No hace tantos años que un economista norteamericano de prestigio aseguraba que ya no se podrían producir más crisis económicas de relieve porque por fin habíamos conseguido interpretar los ciclos y, por tanto, anticiparnos a las caídas. Para batacazo el suyo, puesto que, como vemos, las crisis no sólo siguen produciéndose sino que ahora adquieren magnitud mundial en pocos meses.
Si no basta con ahorrar para tener una economía pujante y no podemos saber cuándo van a ir mal o muy mal las cosas, habrá que concluir que lo único sensato es circular por el carril de en medio, ese que Europa ahora desecha. Como reacción al sobreendeudamiento de las economías públicas y privadas, hay una auténtica cruzada en favor del ahorro, lo cual no es malo en sí mismo, pero llevado al extremo puede traer consecuencias tan malas o peores como las que se pretenden evitar.
España no tiene un gran endeudamiento público, porque hace sólo dos años tenía un fuerte superávit. Su problema es que va camino de tenerlo a consecuencia del rapidísimo crecimiento del déficit, agravado por la posible subida de los tipos de interés, lo que haría que el pago de esa deuda resultase mucho más oneroso. Para evitarlo, sólo queda ahorrar, pero casi todas las terapias tienen algún efecto colateral y al reducir el gasto se agravará otro problema: habrá menos consumo privado y volverá a bajar la recaudación fiscal, que es la principal responsable del fortísimo crecimiento del déficit.
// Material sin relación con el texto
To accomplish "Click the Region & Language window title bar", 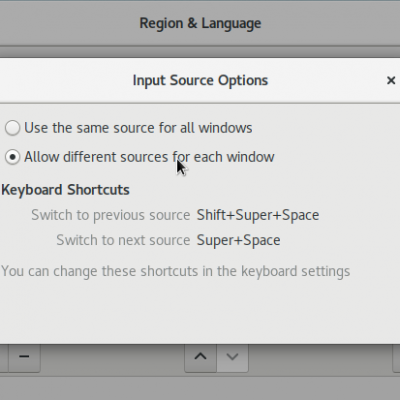I will [200, 23].
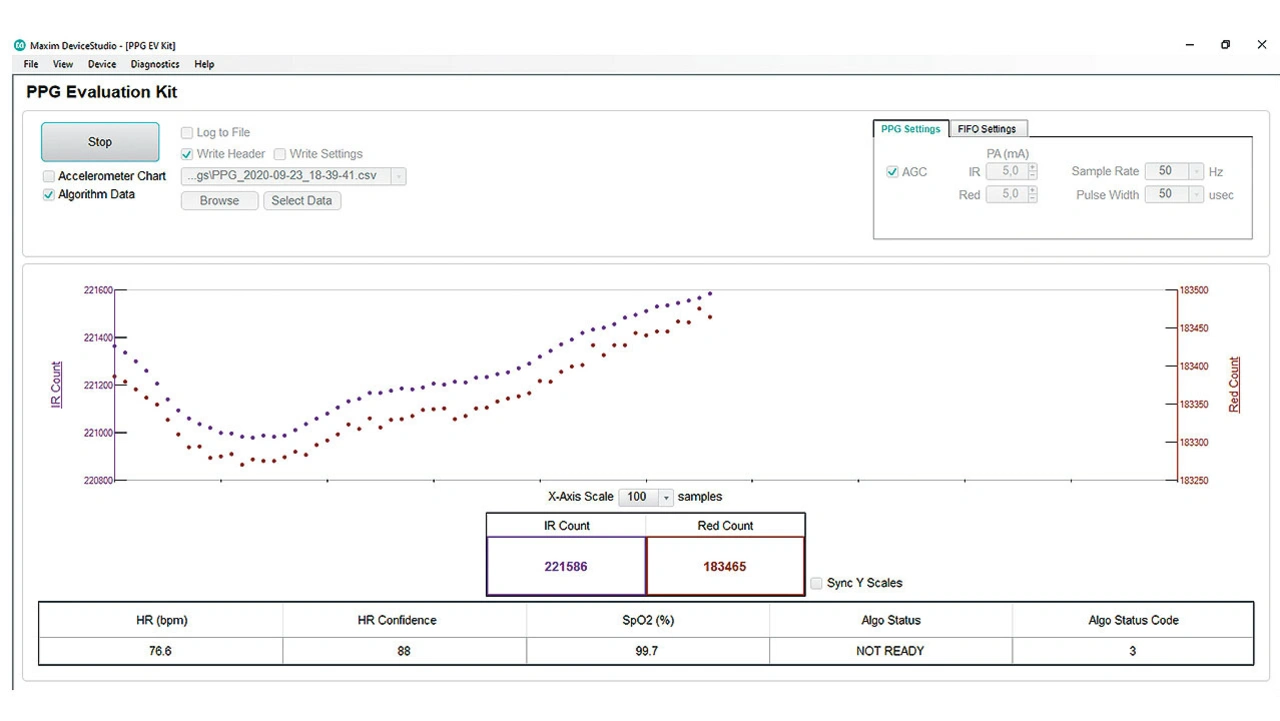The image size is (1280, 721).
Task: Open the Diagnostics menu
Action: [155, 64]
En un solo año los ingresos del Estado bajaron un 25%, algo que no parecen tener en cuenta quienes atribuyen todo el problema al gasto público.
Con menos obras habrá más parados y menos ingresos en las empresas que dependen de esta actividad, por lo que es inevitable que se produzcan nuevas reducciones del consumo, ya que estas empresas y sus trabajadores se gastan ese dinero en otras y eso produce una cascada de efectos económicos, entre ellos, el descenso de la recaudación fiscal. Así que el ahorro no es, por sí solo, la panacea.
El problema se multiplica cuando todos los demás países toman la misma decisión, y especialmente Alemania, el principal motor del continente. Si no hay compras, la reducción del desempleo va para largo y la recuperación económica para más largo aún. A la vez, sin generación de nuevas rentas, los ingresos fiscales tampoco crecerán, por lo que el déficit público sólo podrá reducirse por la vía de nuevos ahorros, que cada vez tendrán menos recorrido. Ahorrar es importante y a veces es lo único que cabe hacer, pero no resolverá todos los problemas económicos si no se hace de una forma selectiva e inteligente. Una cosa es mejorar la productividad de las Administraciones públicas con menos gastos consuntivos y menos burocracia y otra distinta cortar por lo sano de donde parece más fácil, la obra pública. Mantener un aparato público gigantesco –porque no hay otro remedio– para administrar la nada es absurdo. O la reforma laboral se amplía al interior de la Administración introduciendo algún tipo de limitación sobre los derechos de fijeza de las nuevas plazas o acabaremos en situaciones tan absurdas como las que se produjeron en el segundo mandato regional de Juan Hormaechea, cuando el atípico expresidente pasó del derroche a la restricción más absoluta de los gastos. En uno de los ejercicios, las ayudas a la pymes de la región se dotaron con 102 millones de pesetas, de los cuales 100,5 eran gastos de gestión (el personal encargado de la valorar los méritos de los concurrentes) y 1,5 millones de pesetas (no es un error, eran pesetas por entonces) la cantidad a repartir entre todos los peticionarios. Como es evidente, hubiese tenido la misma utilidad práctica –y bastante más barato– haber dejado tan ridícula subvención sobre una bandeja y que una racha de viento hiciese por sí misma el reparto. Esto es lo que se saca algunas veces de los ahorros.